Our self-denial/sacrifices/penance during Lent also produces good in us.  For who can doubt that in our privileged, indulged, affluent society--where entertainment is nano-seconds away at our fingertips at every minute of the day--that a spiritual retreat from these things is good for our souls?  Our human natures do not thrive when over-indulged!  How wise of the Church to "mandate", so to speak, a spiritual "time-out" from our tendency to pamper ourselves.  It's just not healthy physically. And it's not healthy spiritually.  Who wonderful for us that Holy Mother Church is always looking after her children's health!

"Always be prepared to give an answer to everyone who asks you to give the reason for the hope that you have. But do this with gentleness and respect" - 1 Peter 3:15


  1. Jesus said you must take up your cross and follow me...Jesus fasted in the desert before he was tempted.(Matthew 4:1-2) We should follow Christ's example.

  2. People sometimes say that sacrifices strengthen the will, any ideas on how best to understand that?

    1. To Brendon:

      Sacrifice strengthens the will, because it is a choice a human makes to deny the temporal hungers/delights of the body.

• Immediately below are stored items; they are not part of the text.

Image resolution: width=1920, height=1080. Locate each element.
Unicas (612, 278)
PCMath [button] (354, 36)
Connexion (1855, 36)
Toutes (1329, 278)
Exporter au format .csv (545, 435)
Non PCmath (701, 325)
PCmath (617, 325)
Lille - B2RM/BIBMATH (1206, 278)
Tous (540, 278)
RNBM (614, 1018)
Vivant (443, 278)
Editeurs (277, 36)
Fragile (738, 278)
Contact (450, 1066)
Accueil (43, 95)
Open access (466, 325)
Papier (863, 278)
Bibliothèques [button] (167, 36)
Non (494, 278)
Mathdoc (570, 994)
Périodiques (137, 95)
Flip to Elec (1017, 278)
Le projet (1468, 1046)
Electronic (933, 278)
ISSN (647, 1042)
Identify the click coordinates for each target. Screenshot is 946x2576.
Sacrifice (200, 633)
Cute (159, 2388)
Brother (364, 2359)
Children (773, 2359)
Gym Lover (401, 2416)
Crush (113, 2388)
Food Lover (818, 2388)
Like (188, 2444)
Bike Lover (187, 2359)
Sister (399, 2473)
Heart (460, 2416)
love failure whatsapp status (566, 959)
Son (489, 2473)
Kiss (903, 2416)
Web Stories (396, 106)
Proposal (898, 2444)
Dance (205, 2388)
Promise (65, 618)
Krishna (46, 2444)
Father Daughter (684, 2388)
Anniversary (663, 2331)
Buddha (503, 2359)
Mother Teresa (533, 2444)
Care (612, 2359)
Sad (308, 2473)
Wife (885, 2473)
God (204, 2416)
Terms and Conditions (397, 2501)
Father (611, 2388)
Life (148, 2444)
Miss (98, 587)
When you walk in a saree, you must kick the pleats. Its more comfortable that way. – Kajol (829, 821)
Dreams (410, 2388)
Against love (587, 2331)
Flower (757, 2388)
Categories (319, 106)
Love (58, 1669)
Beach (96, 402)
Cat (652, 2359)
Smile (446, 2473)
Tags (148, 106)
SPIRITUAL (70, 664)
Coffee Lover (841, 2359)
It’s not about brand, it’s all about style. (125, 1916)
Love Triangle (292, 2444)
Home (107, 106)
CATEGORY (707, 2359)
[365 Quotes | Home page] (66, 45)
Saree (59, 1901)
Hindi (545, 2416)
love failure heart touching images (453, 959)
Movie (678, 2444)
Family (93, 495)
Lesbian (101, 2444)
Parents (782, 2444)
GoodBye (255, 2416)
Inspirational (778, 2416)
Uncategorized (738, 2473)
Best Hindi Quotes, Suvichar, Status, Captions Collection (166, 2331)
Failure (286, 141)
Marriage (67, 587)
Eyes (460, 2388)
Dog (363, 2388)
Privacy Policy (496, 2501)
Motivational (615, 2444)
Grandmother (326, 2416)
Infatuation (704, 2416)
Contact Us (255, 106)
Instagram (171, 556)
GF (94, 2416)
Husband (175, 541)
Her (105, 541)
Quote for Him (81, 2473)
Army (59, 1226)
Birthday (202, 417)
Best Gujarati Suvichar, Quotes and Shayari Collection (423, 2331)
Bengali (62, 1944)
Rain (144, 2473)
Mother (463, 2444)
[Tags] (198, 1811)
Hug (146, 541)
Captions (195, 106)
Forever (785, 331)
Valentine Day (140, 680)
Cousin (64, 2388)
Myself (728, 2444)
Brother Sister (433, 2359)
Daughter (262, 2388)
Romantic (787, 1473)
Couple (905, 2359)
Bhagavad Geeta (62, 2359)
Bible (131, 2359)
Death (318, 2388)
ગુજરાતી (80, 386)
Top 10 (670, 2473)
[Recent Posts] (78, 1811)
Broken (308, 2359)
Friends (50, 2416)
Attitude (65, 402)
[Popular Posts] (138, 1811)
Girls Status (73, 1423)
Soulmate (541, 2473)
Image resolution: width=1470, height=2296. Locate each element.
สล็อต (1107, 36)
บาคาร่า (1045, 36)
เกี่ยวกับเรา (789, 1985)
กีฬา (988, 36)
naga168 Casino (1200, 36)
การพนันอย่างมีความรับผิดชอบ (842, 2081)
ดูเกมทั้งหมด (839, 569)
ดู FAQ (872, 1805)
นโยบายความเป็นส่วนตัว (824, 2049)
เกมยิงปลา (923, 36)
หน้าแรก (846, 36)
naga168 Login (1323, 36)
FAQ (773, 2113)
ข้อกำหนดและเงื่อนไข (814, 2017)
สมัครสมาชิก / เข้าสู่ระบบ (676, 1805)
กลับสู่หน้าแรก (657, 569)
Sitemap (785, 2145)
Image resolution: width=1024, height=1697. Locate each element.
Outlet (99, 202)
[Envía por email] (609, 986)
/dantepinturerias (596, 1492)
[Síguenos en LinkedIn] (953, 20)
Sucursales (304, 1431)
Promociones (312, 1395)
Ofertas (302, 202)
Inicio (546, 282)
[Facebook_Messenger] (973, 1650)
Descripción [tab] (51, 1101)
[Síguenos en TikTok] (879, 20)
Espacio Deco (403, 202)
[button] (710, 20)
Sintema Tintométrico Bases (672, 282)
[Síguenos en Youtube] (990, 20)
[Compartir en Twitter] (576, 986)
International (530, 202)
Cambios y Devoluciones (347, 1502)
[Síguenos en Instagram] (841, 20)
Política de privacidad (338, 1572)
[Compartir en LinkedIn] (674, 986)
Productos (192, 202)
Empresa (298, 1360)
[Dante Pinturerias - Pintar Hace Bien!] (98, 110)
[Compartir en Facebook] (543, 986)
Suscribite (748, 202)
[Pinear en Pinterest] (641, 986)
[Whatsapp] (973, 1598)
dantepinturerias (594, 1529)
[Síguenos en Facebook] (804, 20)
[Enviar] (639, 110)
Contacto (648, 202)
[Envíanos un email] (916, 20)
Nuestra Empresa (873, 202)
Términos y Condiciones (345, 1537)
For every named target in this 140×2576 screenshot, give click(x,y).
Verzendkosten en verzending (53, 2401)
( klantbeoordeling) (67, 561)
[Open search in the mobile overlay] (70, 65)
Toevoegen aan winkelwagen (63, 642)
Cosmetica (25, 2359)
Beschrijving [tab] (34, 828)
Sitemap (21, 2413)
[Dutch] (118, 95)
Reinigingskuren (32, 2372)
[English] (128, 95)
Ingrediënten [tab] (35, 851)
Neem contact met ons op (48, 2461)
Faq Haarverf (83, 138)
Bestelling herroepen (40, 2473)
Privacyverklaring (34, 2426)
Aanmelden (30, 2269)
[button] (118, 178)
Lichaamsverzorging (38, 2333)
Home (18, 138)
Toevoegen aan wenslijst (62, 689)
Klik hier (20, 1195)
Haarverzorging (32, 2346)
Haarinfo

By sacrificing something of indulgence (food, dessert, television, beer, etc), we overcome the temptation to satisfy every hunger of our body. Instead we seek to humble ourselves by choosing of our own free will, to neglect the satisfaction of the flesh. So that we may bring glory to God, through showing our faith that God knows all of our actions. This is what makes it honorable to not tell anyone when you are fasting, because you neglecting your body's wants so that your bond and relationship to God may be strengthened.

      When someone tells a fellow human "Oh, i've been fasting for 3 days now!!" They wish to make themselves seem pious to their fellow humans, this is not what God wants. Fast in secret so that your reward will be in the Kingdom of Heaven, and not on Earth.